Passage to read:
== == ==

Media Contacts:                    
Michael D. Porcelain, Senior Vice President and Chief Financial Officer
(631) 962-7103
Info@comtechtel.com


COMTECH TELECOMMUNICATIONS CORP. ANNOUNCES
RESULTS FOR THE SECOND QUARTER OF FISCAL 2016,
SEGMENT REPORTING CHANGES AND UPDATED
FISCAL 2016 REVENUE AND ADJUSTED EBITDA GUIDANCE

Melville, New York – March 10, 2016 – Comtech Telecommunications Corp. (NASDAQ: CMTL) today reported its operating results for the three and six months ended January 31, 2016.

Net sales for the three months ended January 31, 2016 were $70.3 million compared to $81.8 million for the three months ended January 31, 2015. Net sales for the six months ended January 31, 2016 were $134.4 million compared to $158.2 million for the six months ended January 31, 2015. The three- and six-month period-over-period decreases reflect lower net sales in the Company's telecommunications transmission segment, partially offset by higher net sales in its RF microwave amplifier and mobile data communications segments.

== == ==

What you will do: In the earnings announcement, what were Comtech's net sales for the six months ended January 31, 2016?

Data extract:
== == ==

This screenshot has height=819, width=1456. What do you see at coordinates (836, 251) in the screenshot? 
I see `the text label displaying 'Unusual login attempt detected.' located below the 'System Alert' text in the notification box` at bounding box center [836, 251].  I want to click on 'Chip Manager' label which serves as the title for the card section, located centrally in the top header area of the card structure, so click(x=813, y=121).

== == ==

Reply to the exercise: $134.4 million